Money laundering and the re-scheduling of cannabis based medicinal products

Money laundering and the re-scheduling of cannabis based medicinal products

BCL Solicitors, David Hardstaff and Daniel Jackson, have raised an important issue in relation to the Proceeds of Crime Act 2002 (POCA), anti-money laundering (AML), and the re-scheduling of cannabis based medicinal products for human use (http://www.bcl.com/a-green-light-for-business/).  Others have also done so.
The problem arises in relation to the definition of “criminal conduct” in s.340(2) POCA, namely, conduct which “(a) constitutes an offence in any part of the United Kingdom, or (b) would constitute an offence in any part of the United Kingdom if it occurred there” [emphasis added].

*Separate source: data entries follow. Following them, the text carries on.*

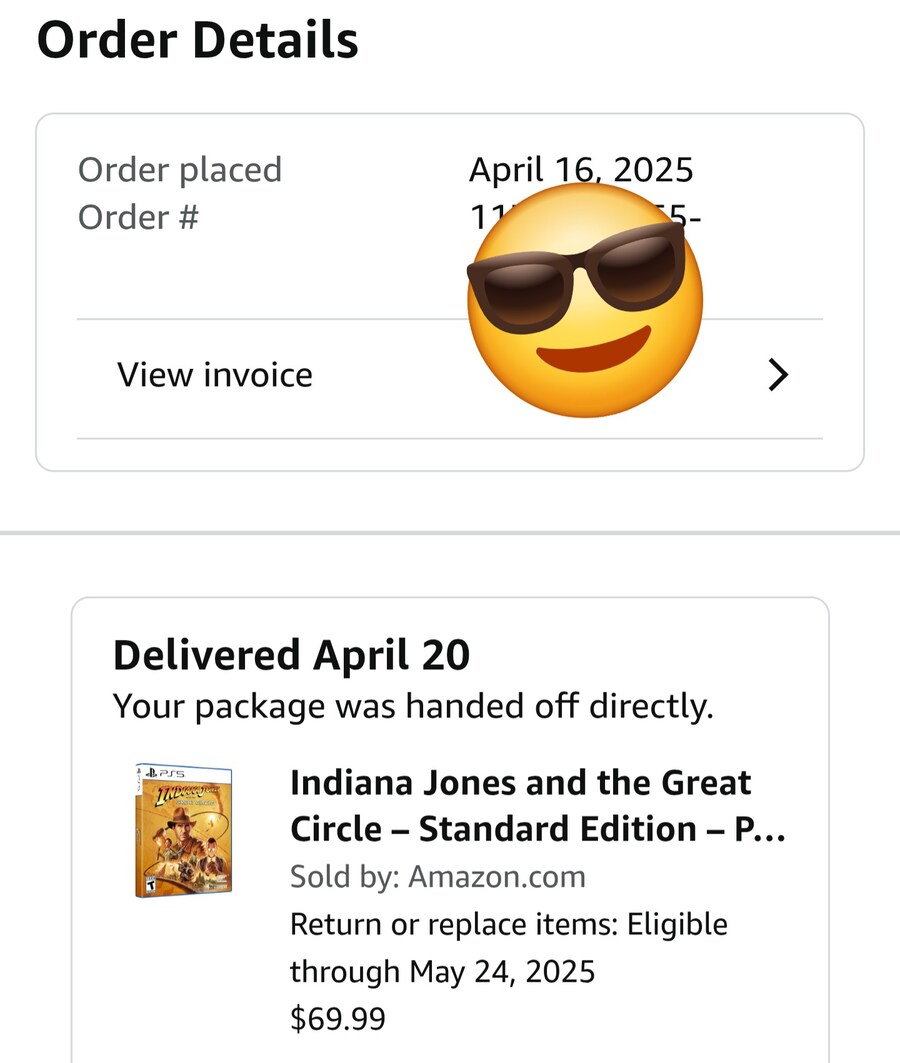Click the partially hidden order number
The image size is (900, 1063).
click(585, 217)
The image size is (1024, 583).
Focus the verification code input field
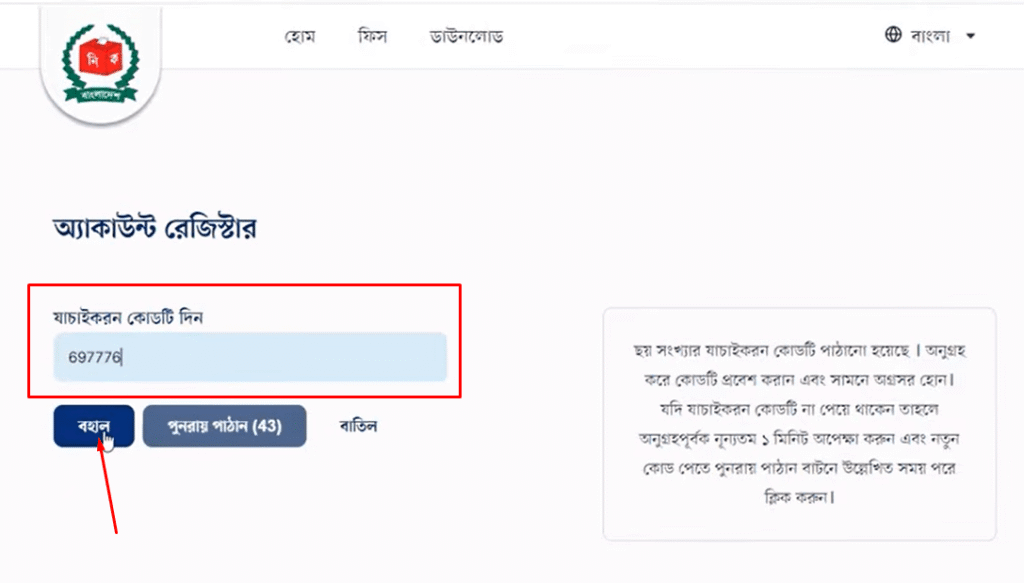pyautogui.click(x=250, y=357)
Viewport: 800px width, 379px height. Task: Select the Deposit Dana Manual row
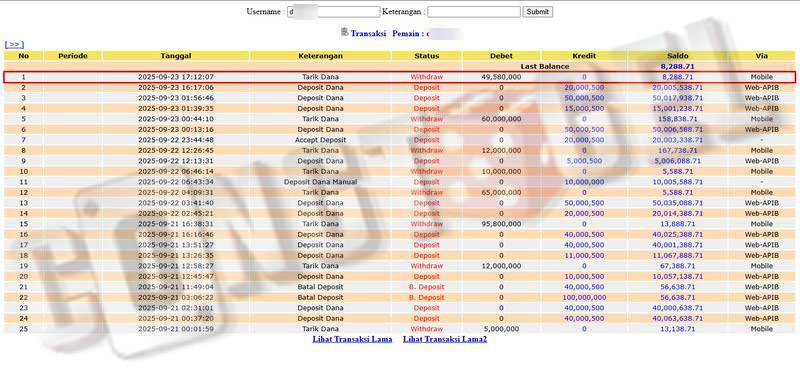pos(399,182)
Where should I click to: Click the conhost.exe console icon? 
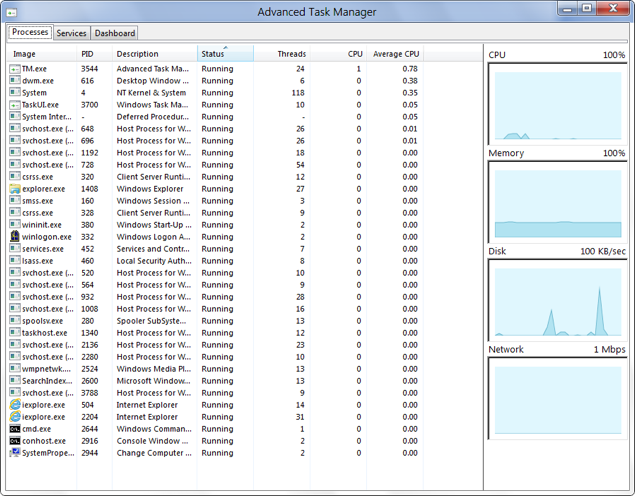(15, 441)
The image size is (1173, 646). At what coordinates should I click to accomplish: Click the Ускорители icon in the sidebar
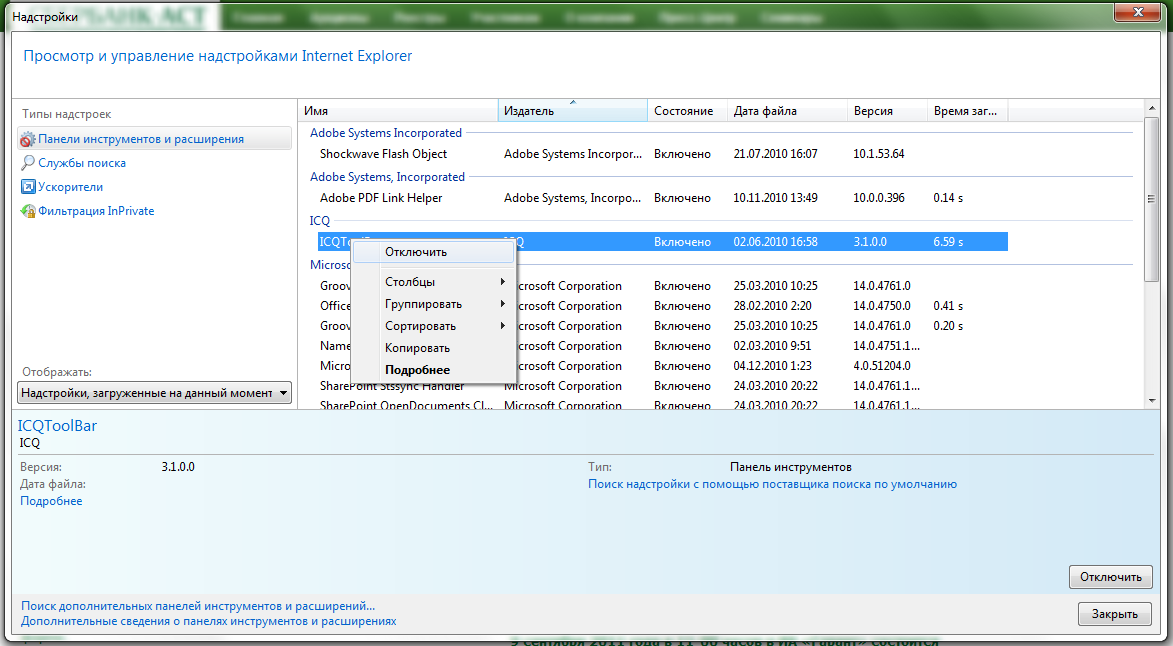click(28, 187)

A money laundering offence under ss.327-329 POCA is not committed if a person “(a) …knows, or believes on reasonable grounds, that the relevant criminal conduct occurred in a particular country or territory outside the United Kingdom, and (b) the relevant criminal conduct (i) was not, at the time it occurred, unlawful under the criminal law then applying in that country or territory, and (ii) is not of a description prescribed by an order made by the Secretary of State”.  However, the Proceeds of Crime Act 2002 (Money Laundering: Exceptions to Overseas Conduct Defence) Order 2006, provides limited protection.
It would be a harsh result if a person fell foul of the money laundering provisions when handling, in the UK, money obtained by a reputable pharmaceutical company from the manufacture overseas (and under licence there) of a drug which, in the UK, is a “controlled drug” (MDA 1971) and not licenced for production in the UK.  Can this result be avoided?  It may not be tenable to say that because the company had acted under licence overseas, the same “conduct”, “if it occurred [in the UK]” (i.e., licensed production), would therefore not constitute an offence.  This would be to treat the grant or absence of a licence as a circumstance of the “conduct”.  If this were held to be sufficient to escape liability, then the outcome would (arguably) be more generous than the limited exception granted by the 2006 Order.  In any event, as the writers point out, a “‘like for like’ comparison of the UK’s controlled drug licensing regime with that of another country is unlikely to be straightforward”.  Perhaps the most satisfactory answer is to amend the 2006 Order and provide a wider exception or range of exceptions.